The dairies contacted last week were among dozens inspected between November 2010 and February, Ken Greenberg, manager of EPA's Clean Water Act compliance office in Los Angeles, said Monday.

Inspections usually take place during the rainy season because that's when problems are most visible, Greenberg said, noting that federal and state officers conducted the inspections jointly.

Dairy owners have until Dec. 31 to make improvements.

If the owners fail to comply, new orders can be issued, fines up to $37,500 a day can be levied and civil lawsuits can be filed, Greenberg said.

Last winter brought record rains up and down the state, said Michael Marsh, chief executive officer of the trade association Western United Dairymen in Modesto. Sometimes the rains were so heavy, it was a challenge for every dairy owner to stay in compliance, he said.

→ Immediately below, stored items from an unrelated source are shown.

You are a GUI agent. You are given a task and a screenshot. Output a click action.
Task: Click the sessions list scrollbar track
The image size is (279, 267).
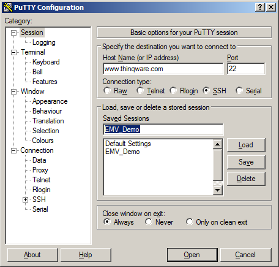[x=218, y=164]
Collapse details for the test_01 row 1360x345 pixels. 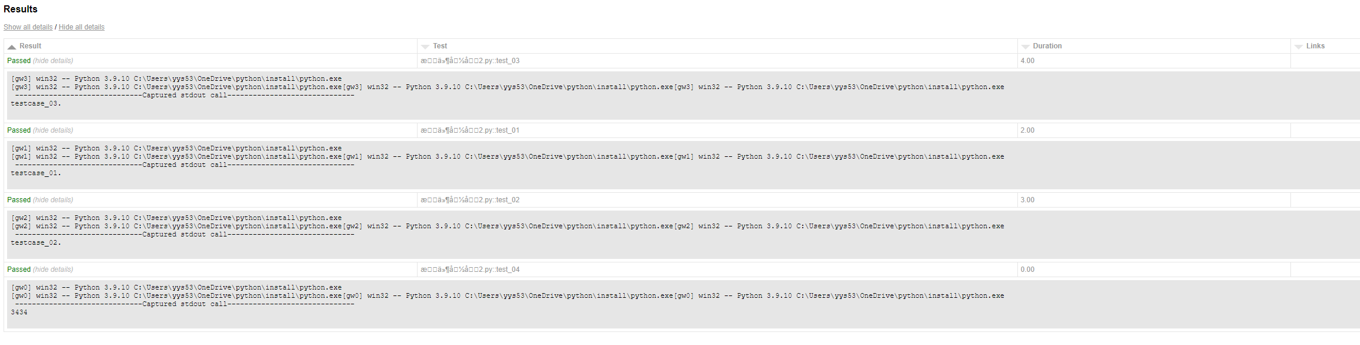tap(53, 130)
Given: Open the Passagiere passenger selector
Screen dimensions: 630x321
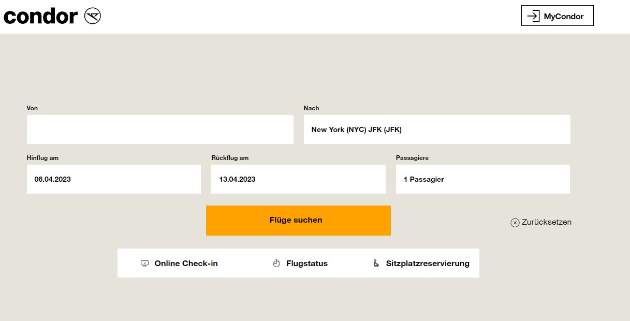Looking at the screenshot, I should click(482, 179).
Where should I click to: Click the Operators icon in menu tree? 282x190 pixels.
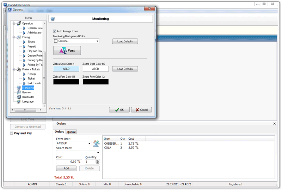coord(19,24)
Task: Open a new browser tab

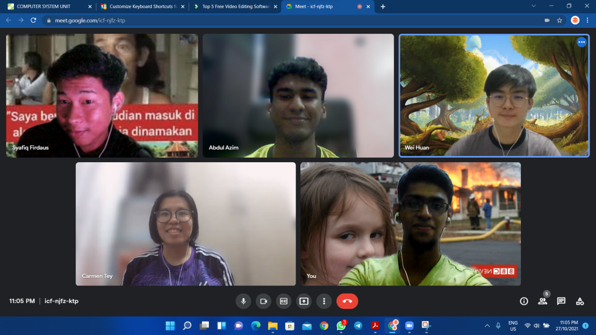Action: [x=382, y=6]
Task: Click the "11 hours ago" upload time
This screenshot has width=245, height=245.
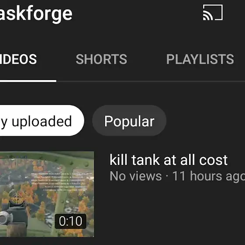Action: 209,176
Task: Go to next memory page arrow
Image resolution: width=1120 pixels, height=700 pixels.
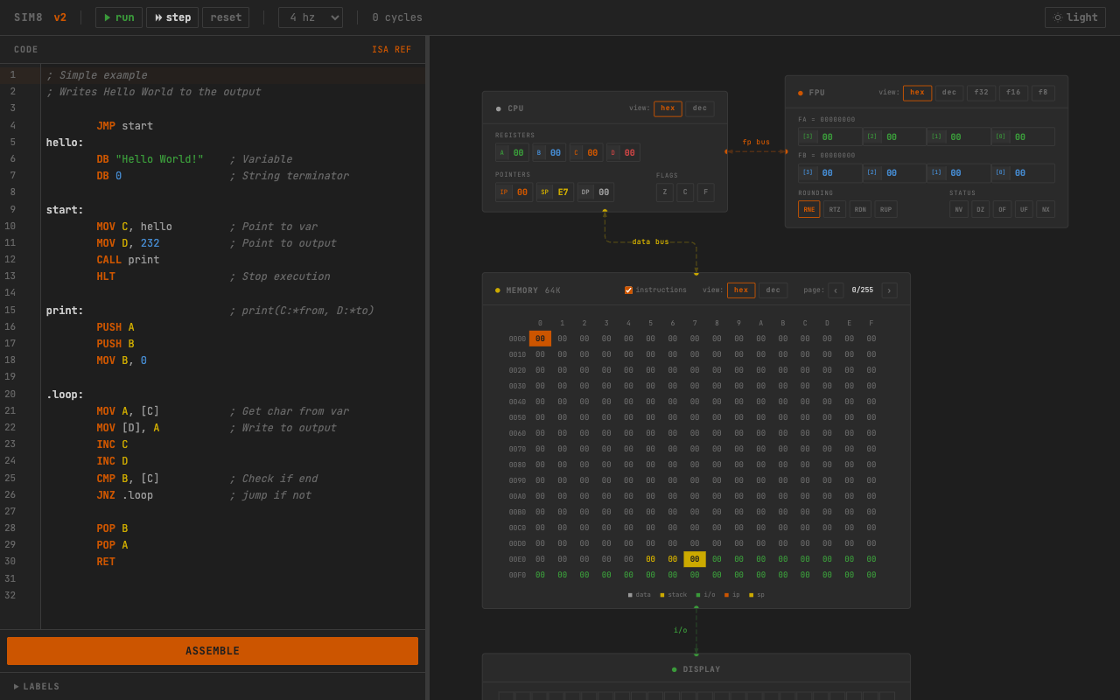Action: tap(889, 291)
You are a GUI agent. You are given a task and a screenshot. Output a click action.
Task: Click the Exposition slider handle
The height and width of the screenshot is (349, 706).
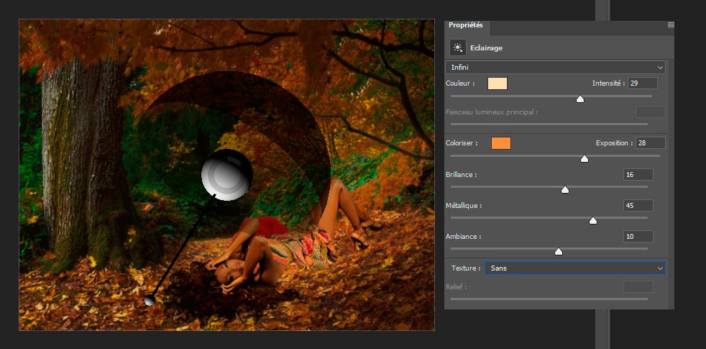click(x=584, y=158)
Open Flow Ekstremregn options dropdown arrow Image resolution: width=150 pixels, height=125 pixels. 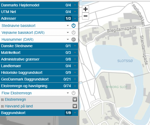click(68, 93)
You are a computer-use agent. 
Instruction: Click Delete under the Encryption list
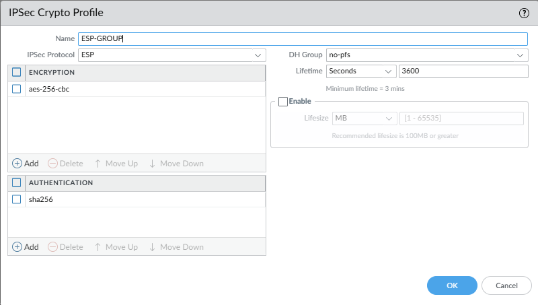tap(66, 164)
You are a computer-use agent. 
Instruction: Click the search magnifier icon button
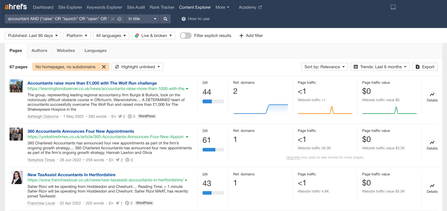click(165, 19)
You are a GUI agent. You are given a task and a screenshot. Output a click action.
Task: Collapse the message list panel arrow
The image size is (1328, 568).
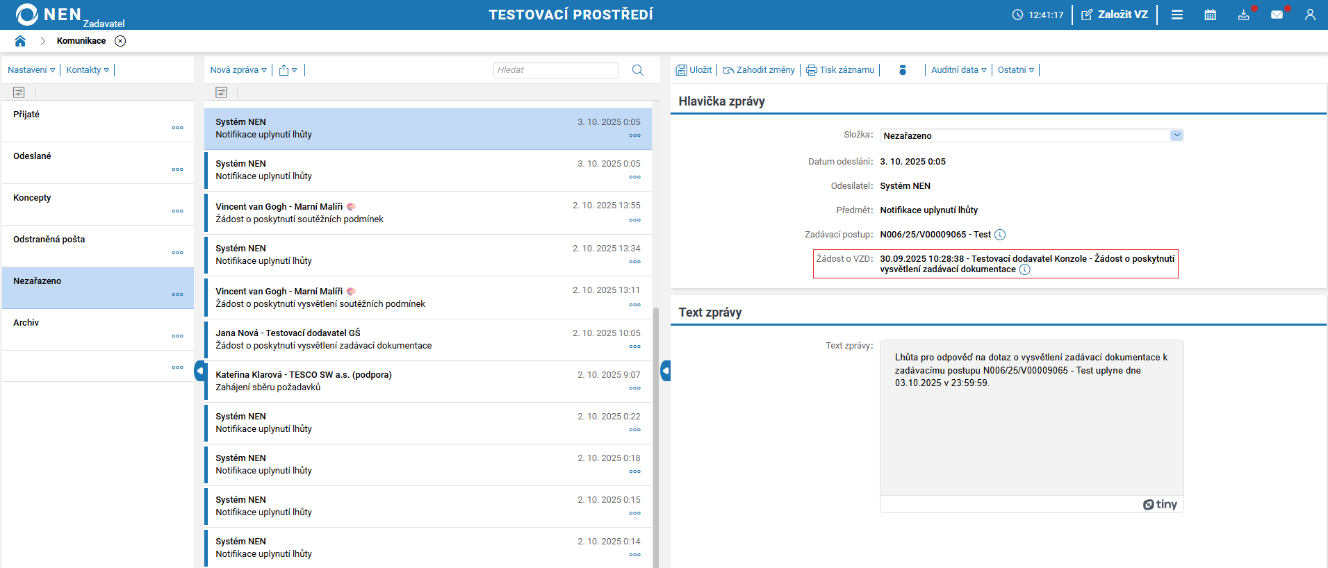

"But we have an obligation to protect California," he added.

None of the dairies receiving compliance orders belong to his group, Marsh said, but the trade group has a 12-member team that focuses solely on environmental regulations. Team members have been sent to Chino to see if they can help, Marsh said.

Chino is 40 miles east of Los Angeles in San Bernardino County.

Most of the time, dairies use open space, surrounded on three sides by earth berms, to contain manure. It is then trucked to various locations.

Every dairy inspected had some kind of manure management plan, Greenberg said. But in a few cases, the berms weren't big enough or they had deteriorated. In other cases, some portions of the dairy were not contained, or maybe maintenance was a problem, Greenberg said.

"We didn't find anybody who had done nothing," he said.

Greenberg said he didn't know how much it would cost each individual dairy. "Many dairies in the area have complied, and we think it's do-able," he said.

Even simple improvements can be costly, Marsh said.

Putting gutters on barns so rainwater is diverted and kept away from manure areas sounds simple, but then you have to collect and divert it with pipelines so the rain water stays separate from other water on the farm, he said.

All of those who received warning orders will have to do something to get back in compliance, Marsh said. They can't just hope for less rain.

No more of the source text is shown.